**Problem**
Skipping any pictures, repeat exactly and only the lines from the one that holds "The height and width of the screenshot is (826, 473)." to the last line of the material, both included.

**Data supplied**

▼

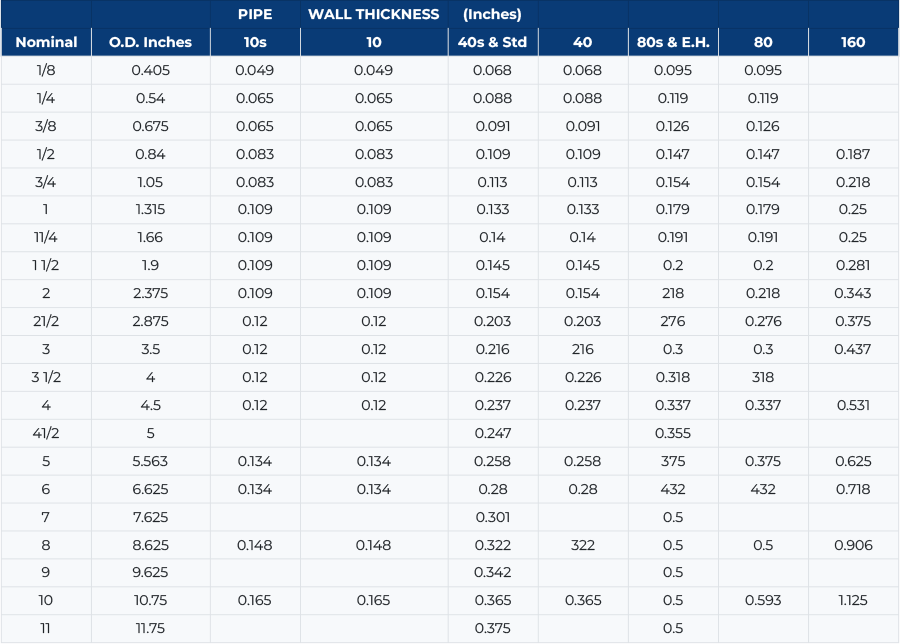
Task: Select the row for nominal size 1/8
Action: [46, 70]
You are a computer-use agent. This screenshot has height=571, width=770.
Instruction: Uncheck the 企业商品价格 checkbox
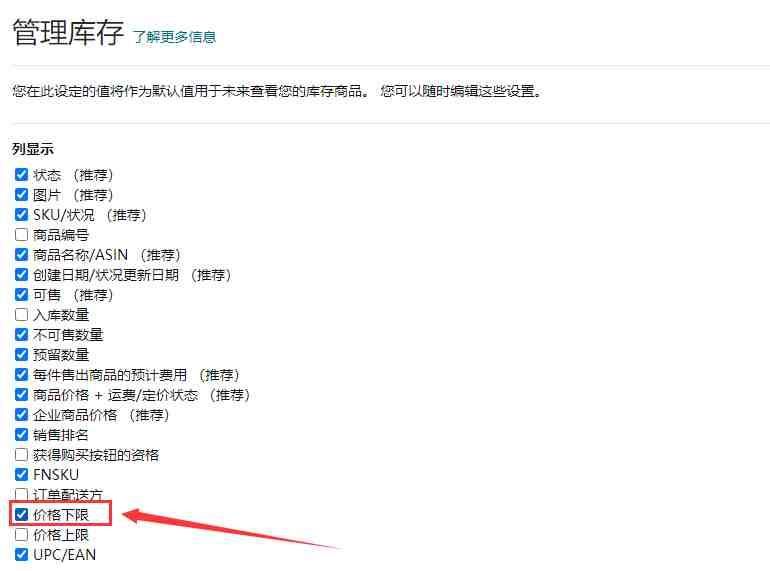click(21, 414)
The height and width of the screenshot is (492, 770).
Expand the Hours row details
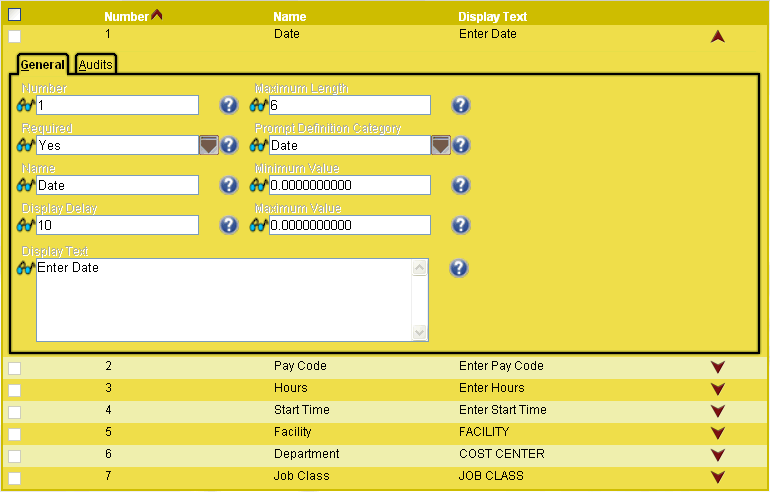pyautogui.click(x=717, y=389)
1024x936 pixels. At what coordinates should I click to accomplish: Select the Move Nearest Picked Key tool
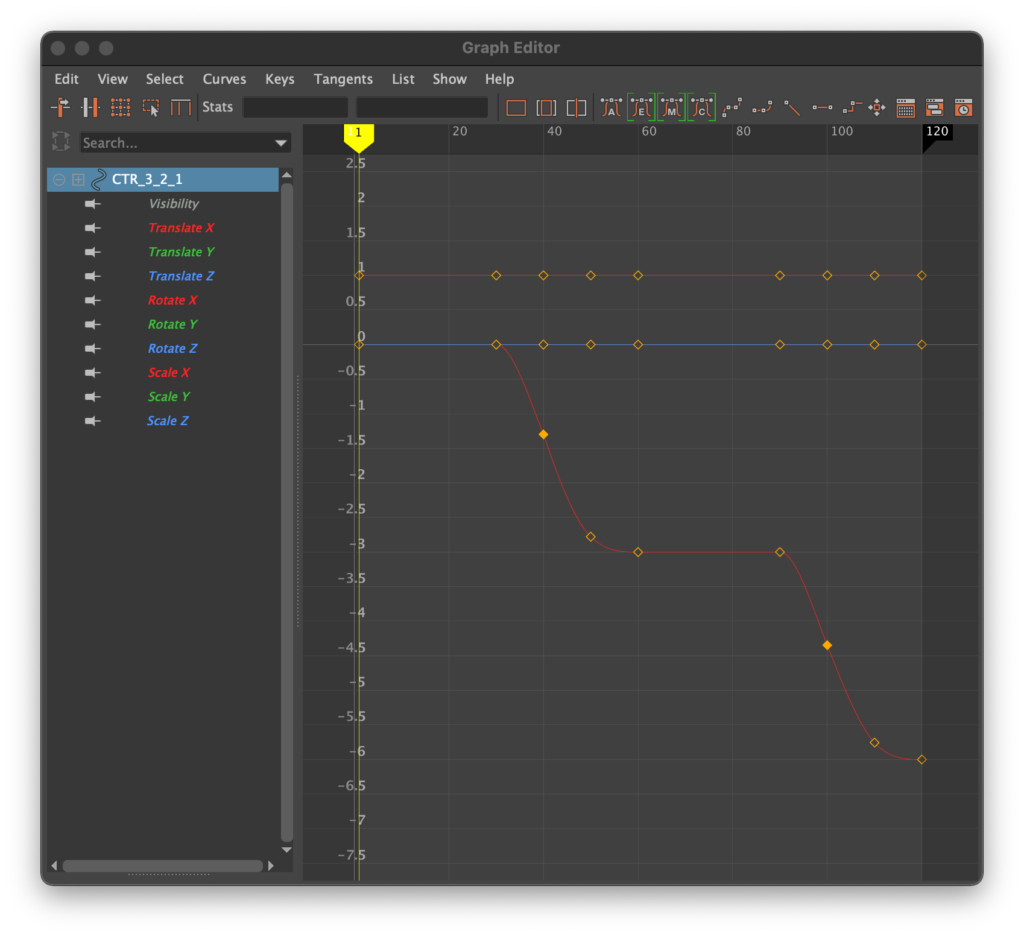coord(60,107)
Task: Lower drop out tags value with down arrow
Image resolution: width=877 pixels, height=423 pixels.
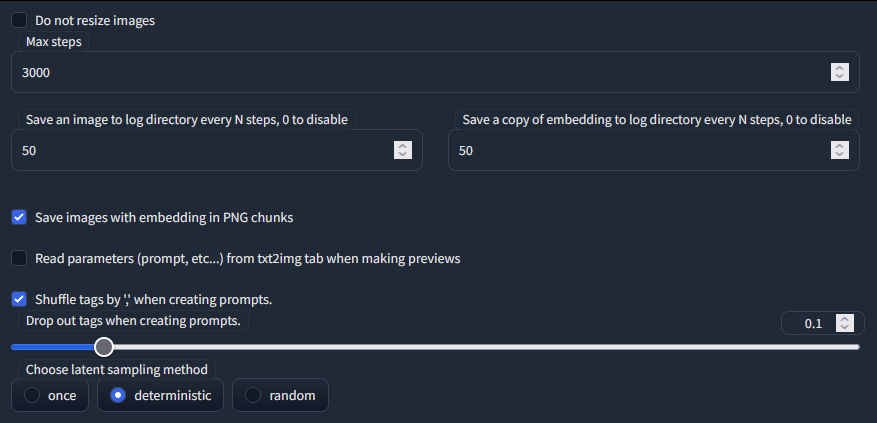Action: (845, 328)
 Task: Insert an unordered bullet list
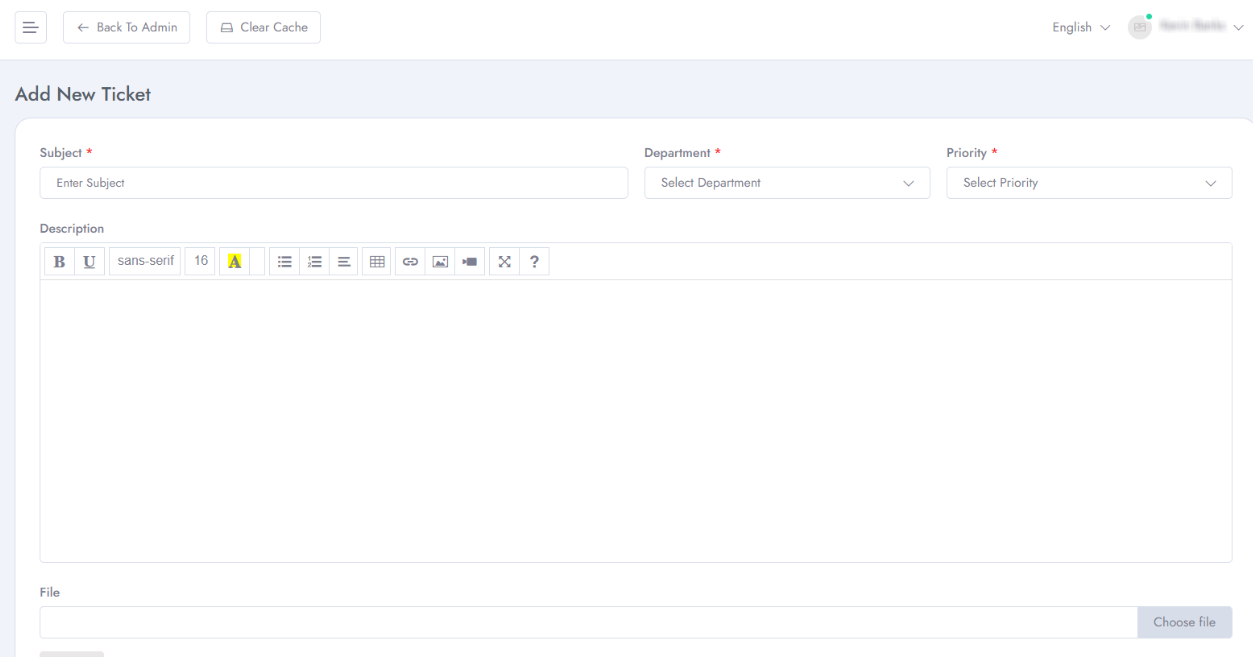(x=285, y=262)
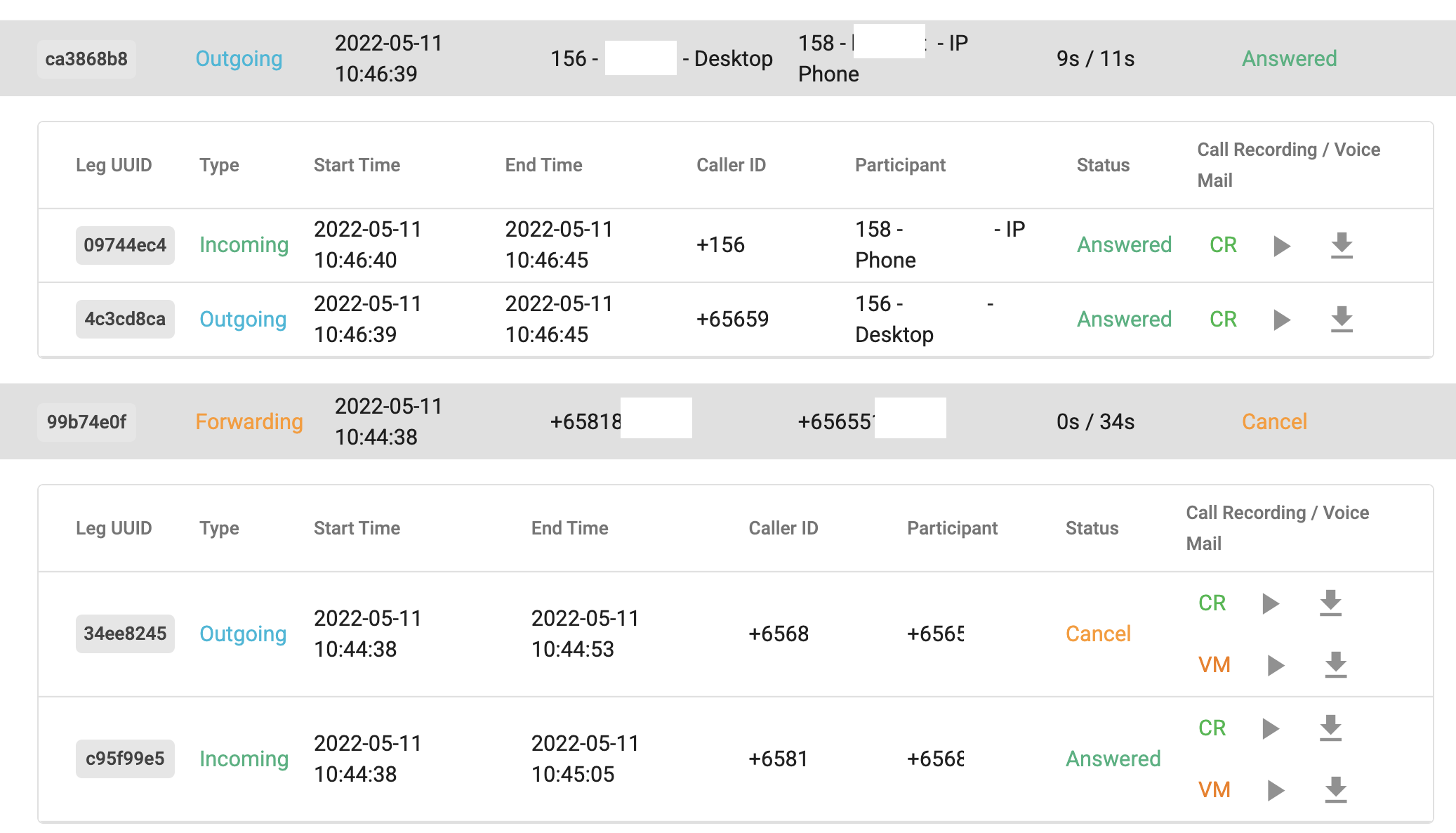Click the 34ee8245 leg UUID badge
The image size is (1456, 833).
tap(125, 634)
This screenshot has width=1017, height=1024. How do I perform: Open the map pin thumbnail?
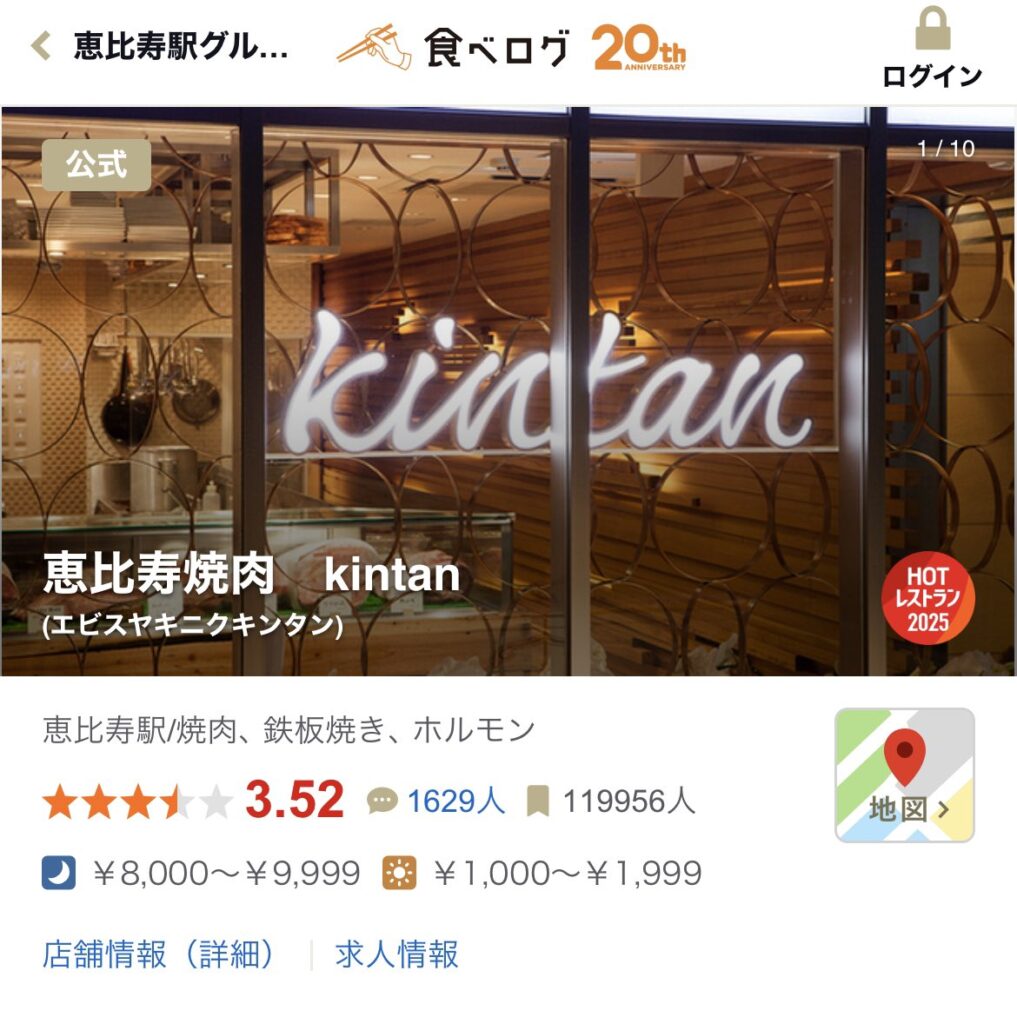pyautogui.click(x=905, y=775)
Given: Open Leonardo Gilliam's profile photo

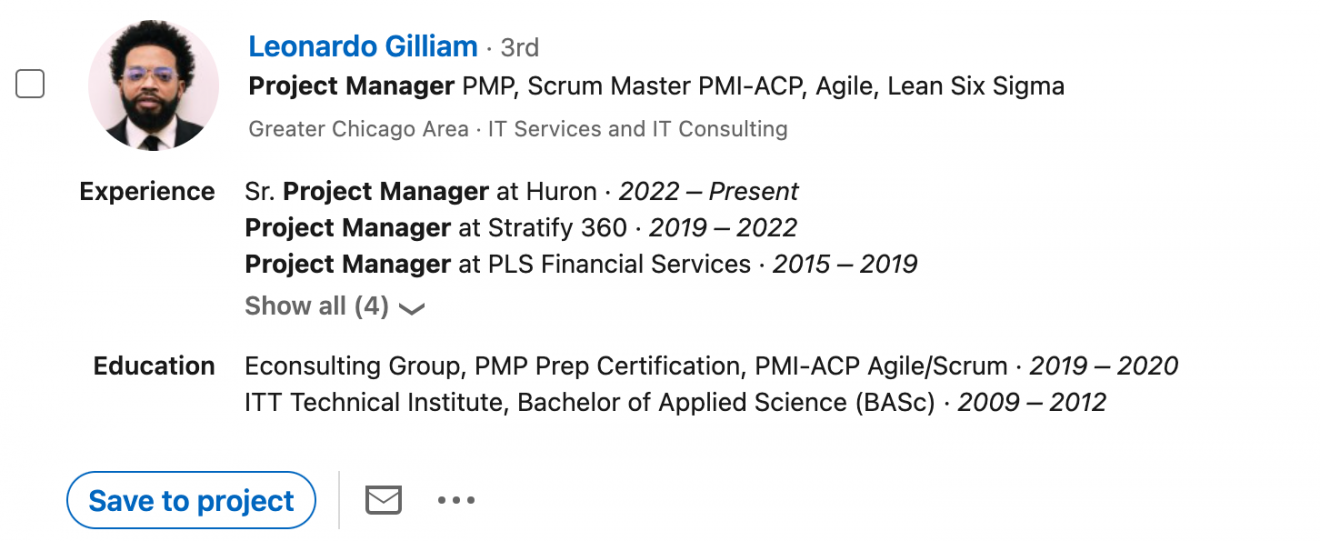Looking at the screenshot, I should click(153, 85).
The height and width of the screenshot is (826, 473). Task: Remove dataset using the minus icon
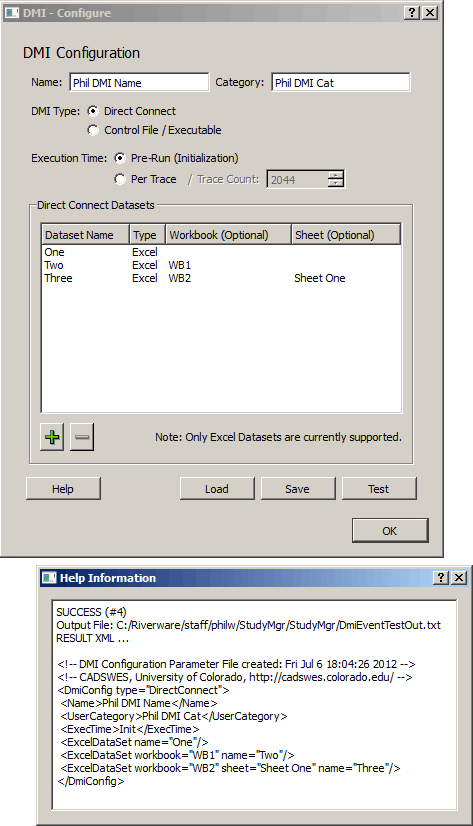(x=82, y=437)
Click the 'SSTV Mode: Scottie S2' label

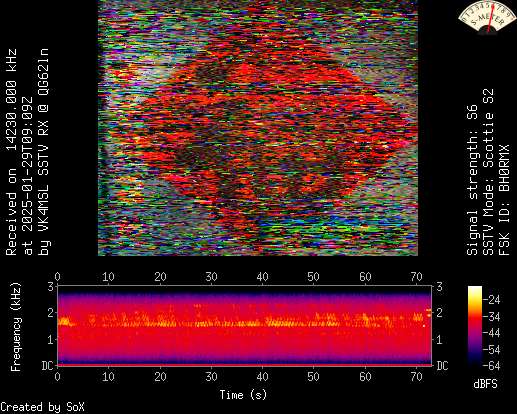(488, 172)
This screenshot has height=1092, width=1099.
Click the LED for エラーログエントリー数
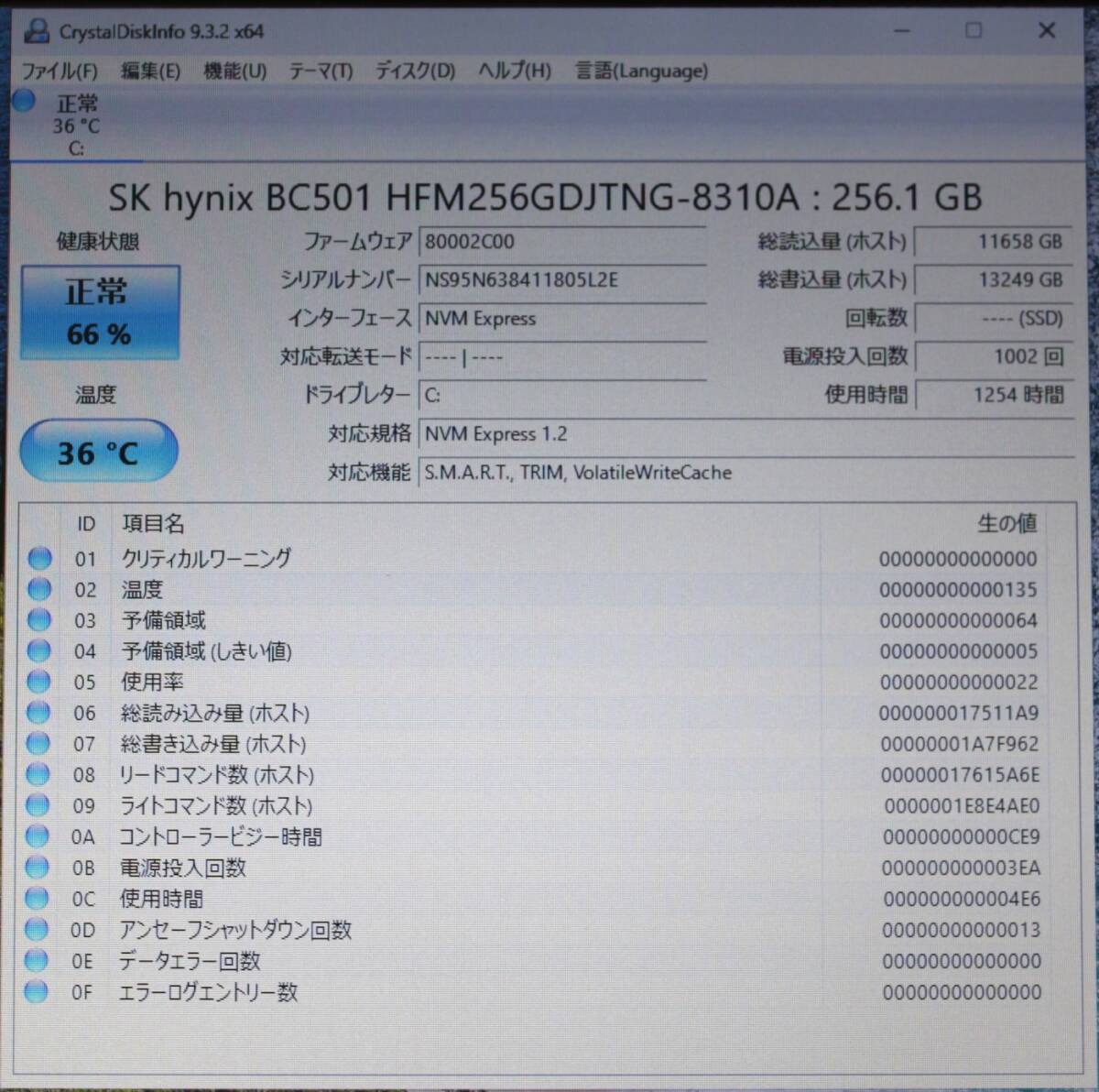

▲

**Solution for this task**
The height and width of the screenshot is (826, 473). Task: Remove dataset using the minus icon
(x=82, y=437)
Click the 'SSTV Mode: Scottie S2' label

(488, 172)
This screenshot has height=1092, width=1099.
Click the LED for エラーログエントリー数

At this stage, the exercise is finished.